In Minuteman intercontinental ballistic missile units of the U.S. Air Force, a flight is composed of ten unstaffed launch facilities, remotely controlled by a staffed launch control center, containing two personnel. Five of these flights make up one missile squadron. The Air Force has a total of 45 ICBM missile flights.

Under U.S. military and FAA common usage, for air traffic control and separation purposes, a 'flight' of aircraft is simply two or more aircraft intentionally operating in close proximity to each other (typically in formation) under a designated 'flight leader', without regard to military organisational hierarchy.

==French flights==
An escadrille (literal translations: 'squad' or 'small squadron') is the label given to flights in the air forces and navies of some French-speaking countries. While the term is frequently translated into English as 'squadron', an escadrille was originally a smaller unit (whereas the French escadron, also translated as 'squadron', in the context of aviation is a much larger unit, comparable in status to a naval squadron).

The first air escadrilles were formed in France before World War I, in 1912. They were initially a loosely defined group of aircraft capable of similar tasks, in most cases not more than six aeroplanes in each. During the war, the escadrille became the basic independent unit of aviation within the French armed forces. An escadrille was a homogeneous unit, armed with a single type of aeroplane, with permanent flying and ground personnel attached, motorised transport, and tent hangars. By mid-1915, the had grown to 119 escadrilles of ten aircraft each: fourteen of fighters, fifty of bombers, and the rest reconnaissance, spotter, and communications units. While escadrilles initially operated independently, during the Battle of Verdun (1916), chasseur (fighter) escadrilles were formed into larger formations, for easier coordination.

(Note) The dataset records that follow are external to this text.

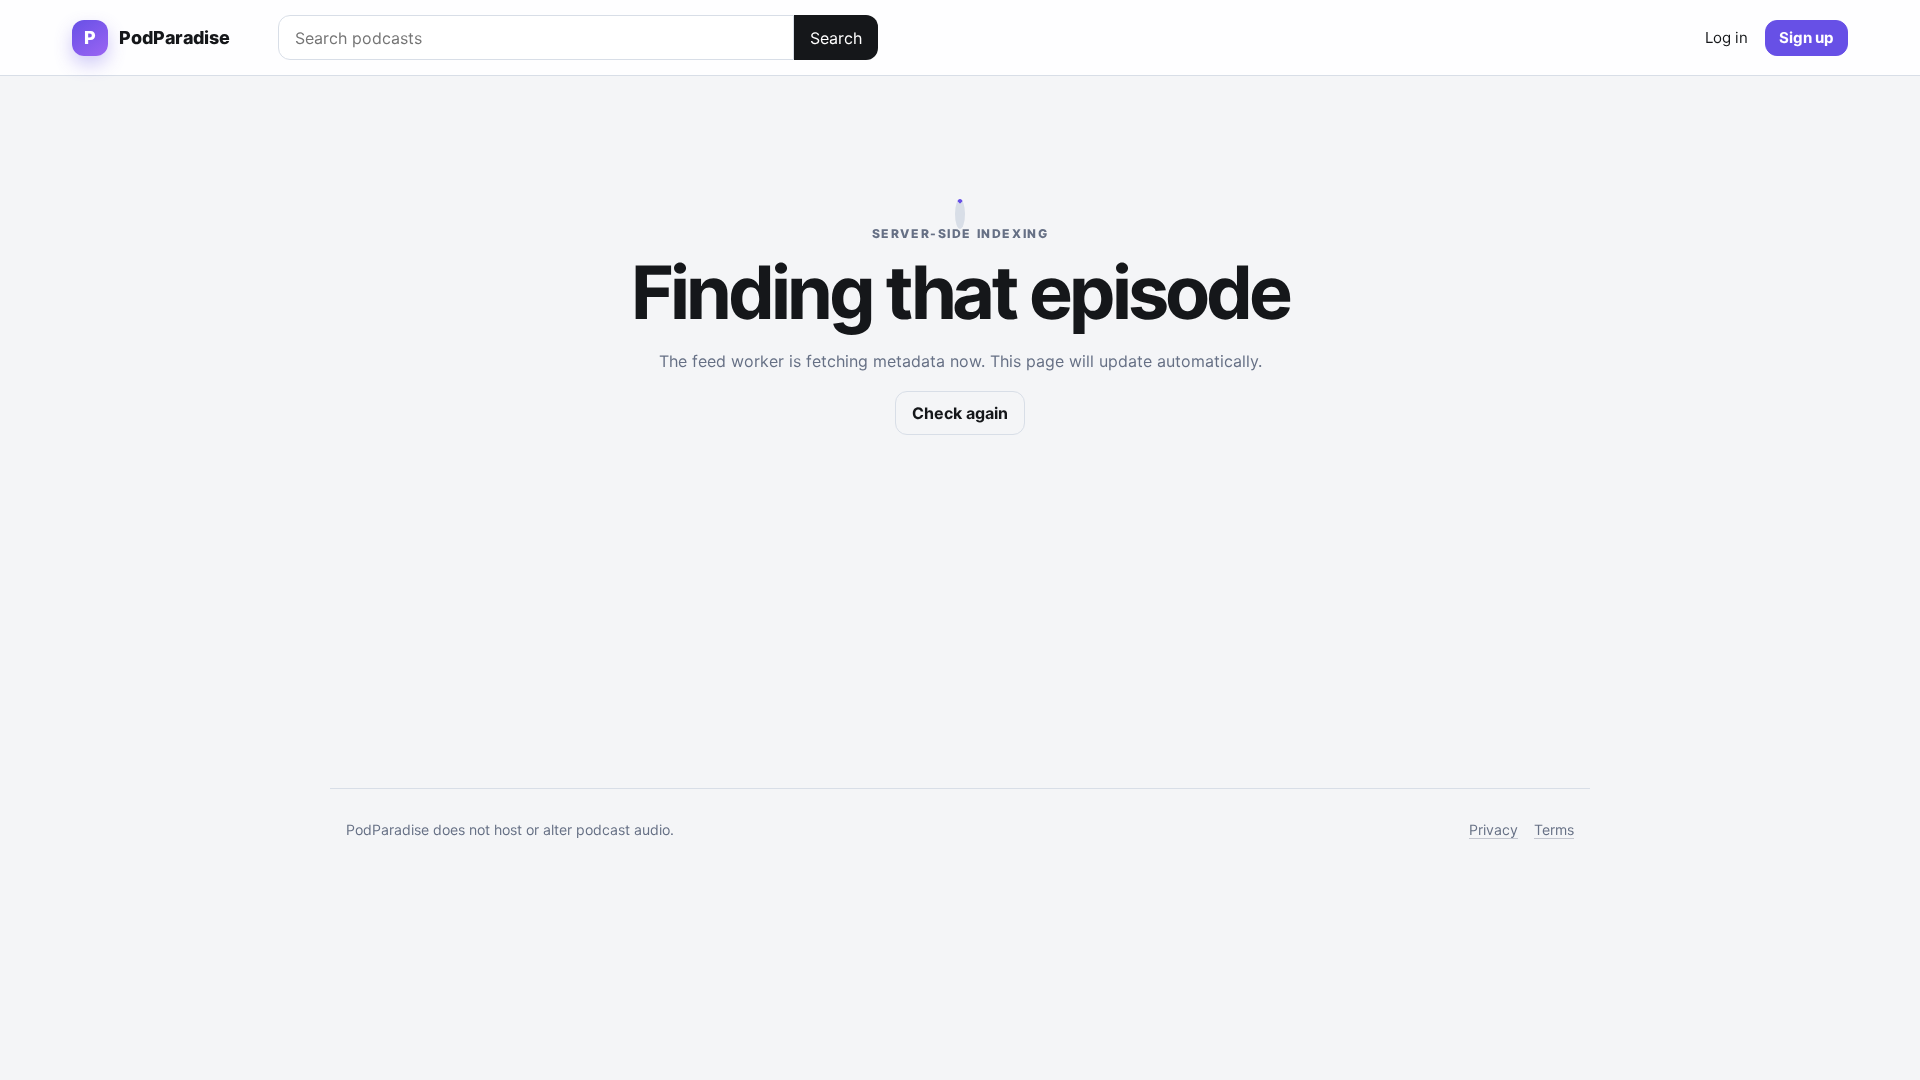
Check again (960, 413)
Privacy (1493, 829)
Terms (1554, 829)
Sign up (1806, 37)
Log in (1726, 37)
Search (836, 38)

During World War II, French escadrilles usually fielded between ten and twelve aircraft. Hence they were roughly equivalent to a German Staffel, Italian gruppo, or Polish eskadra (ten aircraft in 1939). This was in contrast to air squadrons of the British Commonwealth or United States, which usually had twelve to eighteen aircraft, divided into two to four aircraft flights.

Until 1949, between one and four French escadrilles formed a groupe. Since then, however, escadrilles have been subordinate to escadrons. As such, groupes and escadrons are the equivalent of the German language terms Gruppe and Geschwader; and the English language terms 'wing' and 'group' (the definitions of which also vary from one nation to another).

==German flights==
A Schwarm (meaning swarm) as part of a Staffel (squadron) comprises four aircraft, and can be further sub-divided into two-ships called Rotte (meaning rout, two aircraft). The tactical formation, however, is the two-ship with hot spare (the English term is used), the third aircraft being released before reaching the target if none of the others had to be sent back earlier. The Kette (meaning chain) of three aircraft is a historic term. These terms refer to groups of aircraft only and are not used for ground units.